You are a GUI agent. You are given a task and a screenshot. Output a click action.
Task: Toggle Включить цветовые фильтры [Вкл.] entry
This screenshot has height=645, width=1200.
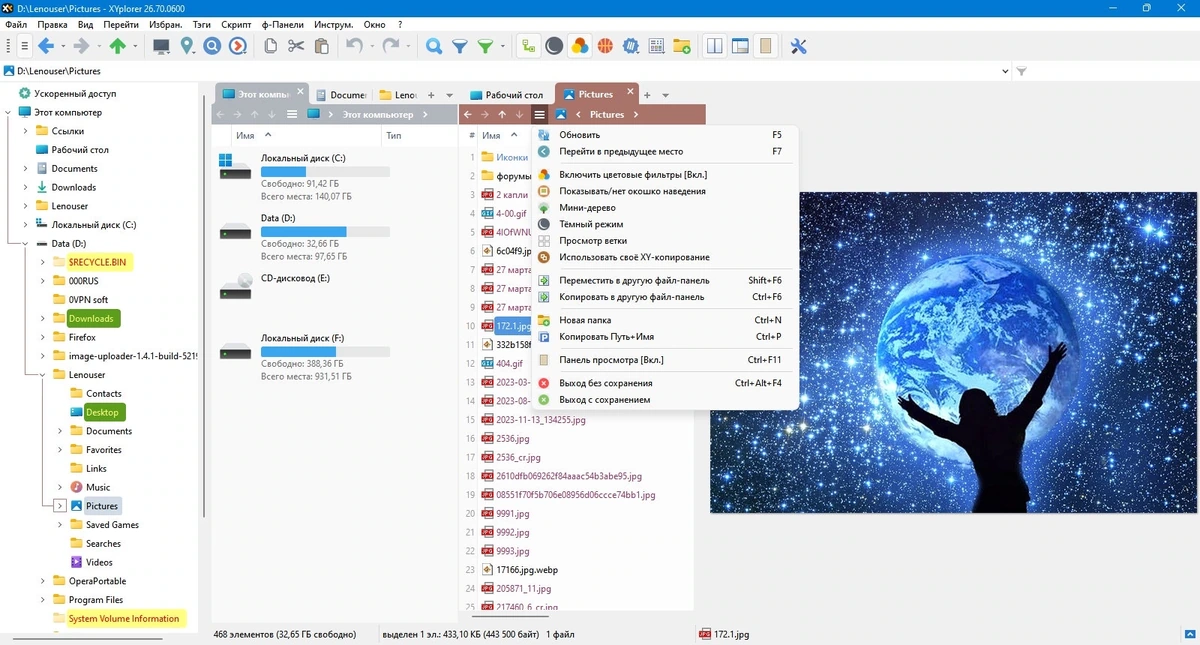(x=633, y=175)
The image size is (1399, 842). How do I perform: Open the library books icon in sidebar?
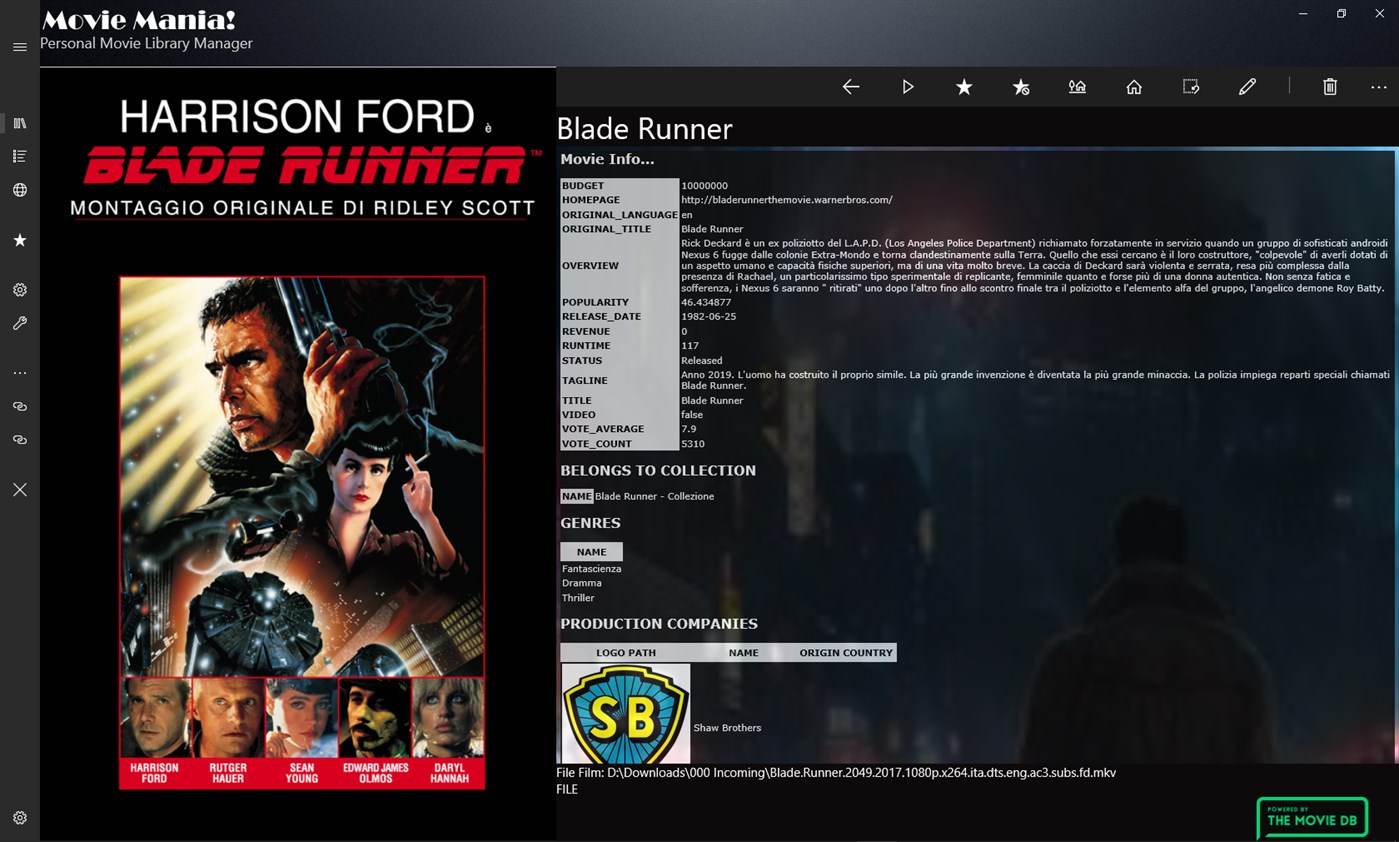click(19, 123)
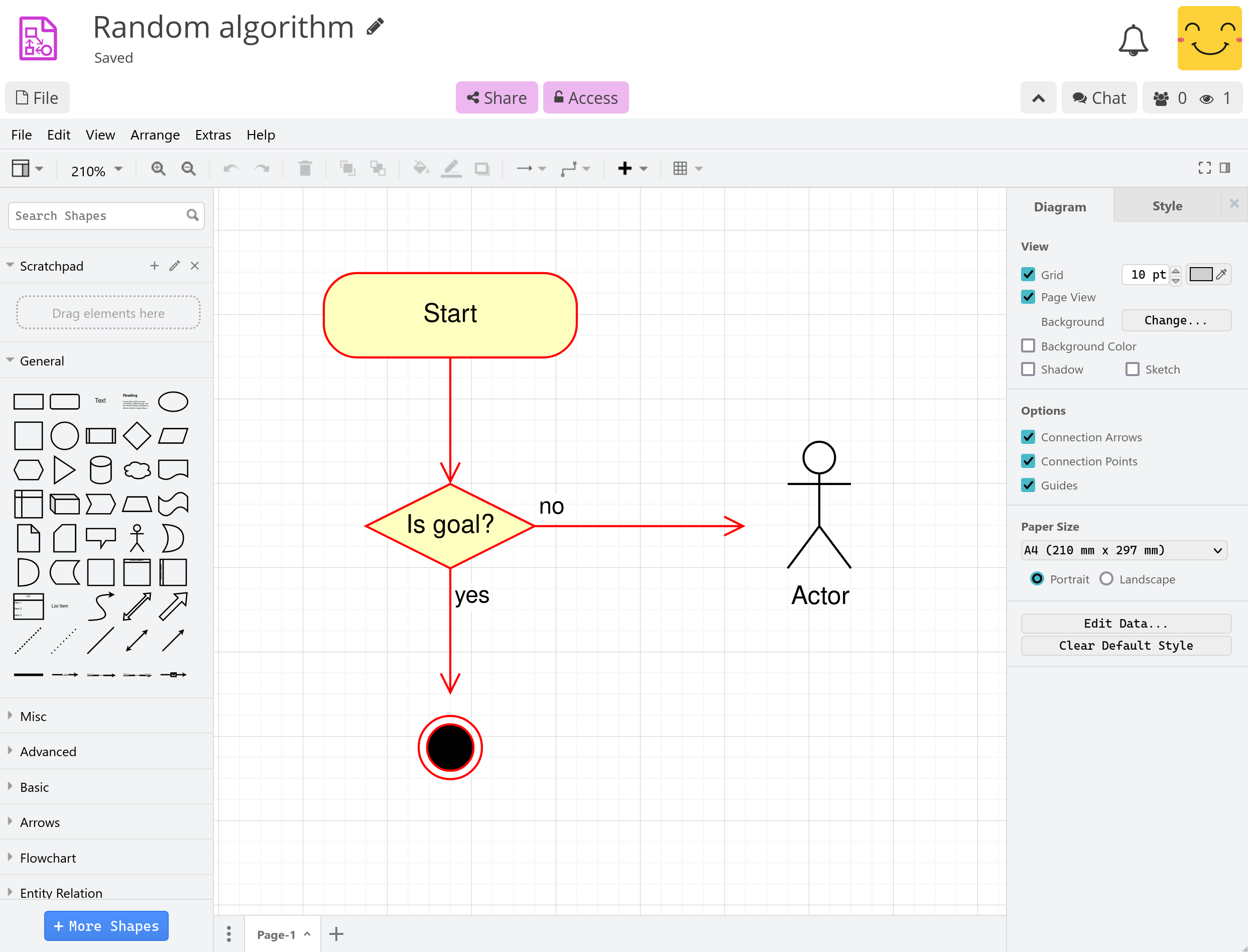Enable the Shadow checkbox
The image size is (1248, 952).
click(1029, 369)
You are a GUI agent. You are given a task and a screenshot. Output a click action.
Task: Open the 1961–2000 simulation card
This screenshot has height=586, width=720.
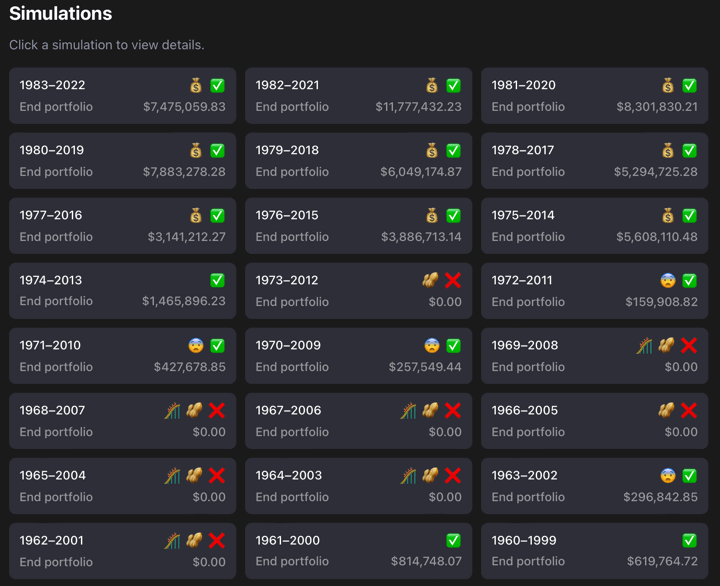358,551
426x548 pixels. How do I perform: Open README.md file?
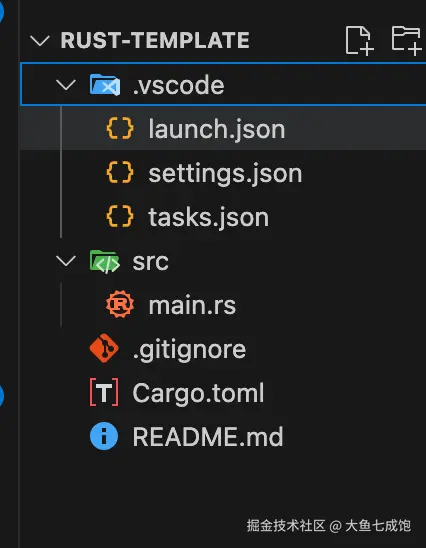[x=223, y=437]
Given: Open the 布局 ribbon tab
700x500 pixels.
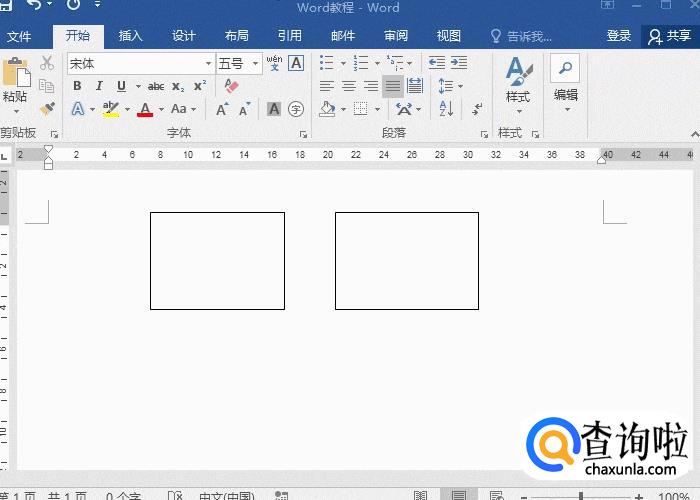Looking at the screenshot, I should (x=237, y=36).
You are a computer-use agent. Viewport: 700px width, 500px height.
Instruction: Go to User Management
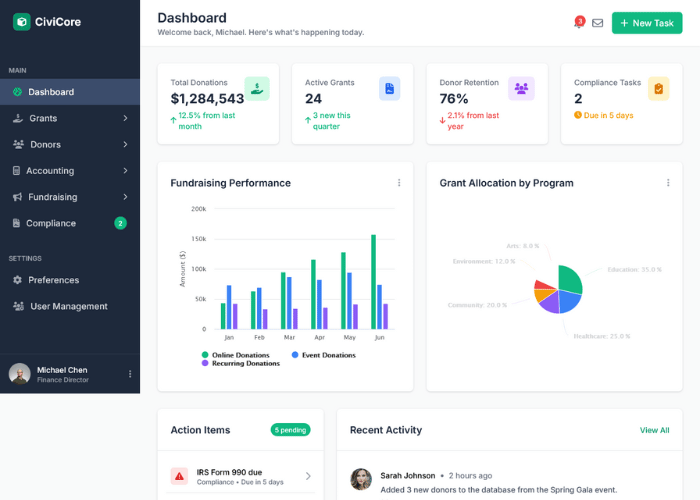point(68,306)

• Exercise aim:
Each record is to be copied word for word, with no images carried over.

• Response to this exercise:
You are a GUI agent. You are given a task and a screenshot. Output a click action.
Task: Toggle Включить цветовые фильтры [Вкл.] entry
This screenshot has height=645, width=1200.
(x=633, y=175)
The image size is (1399, 842). How do I perform: Open the library books icon in sidebar?
click(19, 123)
Enable the Shadow checkbox
The image size is (1248, 952).
click(1029, 369)
You are a GUI agent. You are given a task and a screenshot. Output a click action.
Task: Open the 1961–2000 simulation card
This screenshot has height=586, width=720.
358,551
426x548 pixels. How do I perform: Open README.md file?
[x=223, y=437]
Given: Open the 布局 ribbon tab
700x500 pixels.
Looking at the screenshot, I should (x=237, y=36).
You are a computer-use agent. Viewport: 700px width, 500px height.
Instruction: Go to User Management
point(68,306)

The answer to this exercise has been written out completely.